College basketball’s national scoring leader in 2011, BYU’s Jimmer Fredette, was the 10th overall pick of the NBA draft. Last season’s top scorer, Oakland’s Reggie Hamilton, went undrafted.
Virginia Tech’s Erick Green figures to experience a draft night somewhere in between Thursday.
A 6-foot-3 guard and the first player from a power conference to lead the country in scoring since Purdue’s Glenn Robinson in 1994, Green averaged 25 points this past season. He’s virtually certain to be selected Thursday and could become only the second Hokie chosen in the first round, joining Dell Curry (1986).
“I think he’s worthy of a first-round pick,” ESPN analyst Jay Bilas said during a media teleconference Wednesday, “and that’s saying a lot.”
Green not only carried the scoring burden for an offensively challenged team but also scored efficiently, shooting 47.5 percent from the field, 81.6 from the free-throw line. The primary questions about him as a pro:
Can he be an every-day point guard? And can he defend?
“If it was clear he is a point guard, I think we would have been talking about him as high as 15, 14 in the draft,” said Chad Ford, an NBA reporter for ESPN. “I know there's some interest there for some teams in the 20s like the Pacers, for example, at 23. The Jazz have liked him a little bit, the Clippers liked him a little bit at 25.

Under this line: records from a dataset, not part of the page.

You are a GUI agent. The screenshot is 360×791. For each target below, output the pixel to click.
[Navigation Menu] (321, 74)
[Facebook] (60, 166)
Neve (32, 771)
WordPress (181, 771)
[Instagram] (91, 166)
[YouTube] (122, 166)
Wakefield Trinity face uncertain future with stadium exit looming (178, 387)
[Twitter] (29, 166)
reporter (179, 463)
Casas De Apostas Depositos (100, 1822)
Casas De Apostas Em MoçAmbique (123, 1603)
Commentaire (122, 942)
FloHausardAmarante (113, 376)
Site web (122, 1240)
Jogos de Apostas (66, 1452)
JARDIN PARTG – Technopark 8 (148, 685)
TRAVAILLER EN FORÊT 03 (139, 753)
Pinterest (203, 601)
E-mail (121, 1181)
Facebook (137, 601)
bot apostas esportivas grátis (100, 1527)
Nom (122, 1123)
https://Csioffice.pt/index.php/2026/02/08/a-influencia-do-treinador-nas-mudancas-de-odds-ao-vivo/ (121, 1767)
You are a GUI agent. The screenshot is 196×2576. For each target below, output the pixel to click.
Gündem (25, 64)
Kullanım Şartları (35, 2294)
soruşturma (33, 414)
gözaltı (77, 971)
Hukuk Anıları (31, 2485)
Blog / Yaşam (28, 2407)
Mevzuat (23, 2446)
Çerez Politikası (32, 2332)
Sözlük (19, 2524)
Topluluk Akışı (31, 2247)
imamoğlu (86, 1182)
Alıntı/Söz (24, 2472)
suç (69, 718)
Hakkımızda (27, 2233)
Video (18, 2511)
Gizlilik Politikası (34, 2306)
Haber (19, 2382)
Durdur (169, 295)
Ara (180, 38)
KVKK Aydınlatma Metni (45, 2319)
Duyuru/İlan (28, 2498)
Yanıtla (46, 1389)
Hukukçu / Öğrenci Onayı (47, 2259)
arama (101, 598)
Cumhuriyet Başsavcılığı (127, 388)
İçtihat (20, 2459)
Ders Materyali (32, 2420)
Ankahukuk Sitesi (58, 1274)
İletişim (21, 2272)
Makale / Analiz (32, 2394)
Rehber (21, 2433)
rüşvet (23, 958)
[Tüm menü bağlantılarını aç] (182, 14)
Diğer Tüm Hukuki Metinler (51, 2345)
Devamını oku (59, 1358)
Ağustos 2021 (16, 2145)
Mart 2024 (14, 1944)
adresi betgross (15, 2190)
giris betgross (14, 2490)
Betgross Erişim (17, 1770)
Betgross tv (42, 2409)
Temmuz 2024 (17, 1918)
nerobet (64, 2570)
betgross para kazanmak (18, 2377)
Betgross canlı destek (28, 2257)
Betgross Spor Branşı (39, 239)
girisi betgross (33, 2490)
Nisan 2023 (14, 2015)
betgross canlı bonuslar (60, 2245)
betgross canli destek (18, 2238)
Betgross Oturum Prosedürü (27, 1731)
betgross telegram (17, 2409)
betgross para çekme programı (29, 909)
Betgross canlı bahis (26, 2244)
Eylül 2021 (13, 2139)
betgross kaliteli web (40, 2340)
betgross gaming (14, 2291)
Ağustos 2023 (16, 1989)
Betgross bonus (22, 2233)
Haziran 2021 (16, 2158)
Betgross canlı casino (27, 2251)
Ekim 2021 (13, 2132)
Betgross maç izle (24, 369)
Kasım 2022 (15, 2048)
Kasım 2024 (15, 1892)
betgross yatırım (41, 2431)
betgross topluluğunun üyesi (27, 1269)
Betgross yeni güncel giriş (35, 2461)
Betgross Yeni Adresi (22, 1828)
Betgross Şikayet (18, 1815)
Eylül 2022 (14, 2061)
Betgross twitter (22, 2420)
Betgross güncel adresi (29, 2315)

“I just don't think he gets out of the first five picks in the 30s just because of the intriguing nature of what he did last year, and the efficiency with which he scored. He’s one of the players that I think is a sleeper in this draft.”
Green averaged an ACC-high 36.6 minutes per game, wear and tear that, combined with his scoring responsibilities, compromised his defense. In Bilas’ words, Green “didn’t distinguish himself as a defender.”
“You have to be able to play on both ends,” Bilas added, “because if you don’t play defense, they’re going after you. They’re going to target you, and if you don’t score, they’re not going to guard you.
“I didn’t watch him a ton live this year because after a certain point of the season there weren’t as many meaningful games he was playing in. But I watched a ton of tape of him, and he did take breaks defensively, but the guy played 40 minutes every game.”
First-round selection (top 30 picks) or not, Green does not project to play 35-40 minutes per night in the NBA. That should permit him to improve his defense and hone his versatile offensive skills.
“He’s good coming off screens,” Bilas said. “He can shoot it off the catch, he can shoot it off the dribble, he can create for himself. …
“I can’t imagine that there are teams out there (saying), ‘OK, we’re going to draft Erick Green so he can come in here, be our top guy and leading scorer.’ … He’s going to have to fit into an overall concept where he’s not the lead guy.”
Ford: “He’s small for a (shooting) guard, so teams want to see him as a point guard and they want to see how he reads defenses, how he passes the ball. So in a workout where you can play three-on-three -- that's the NBA rules, that's the most that you can play in workouts -- they're going to put him in situations where he has to make reads, and they want to see how he reads the defense as a point guard, not as a scorer. …
“What's your basketball IQ? How will you see your teammates in the openings? … I've generally heard that that's gone very well with Erick, and it's helped him move into the first-round consideration.”
Curry was the 15th pick in 1986, by the Utah Jazz. Teammates Keith Colbert and Bobby Beecher also were drafted that year, and the lone Hokies taken since were Bimbo Coles (40th in 1990), Eddie Lucas (58th in 1999) and Deron Washington (59th in 2008).
The hunch here is that Green goes late in the first round to a quality team such as the San Antonio Spurs at 28.
“Everybody’s got a different sensibility and eye,” Bilas said of scouting the draft. “Nobody’s got a magic eye for this.”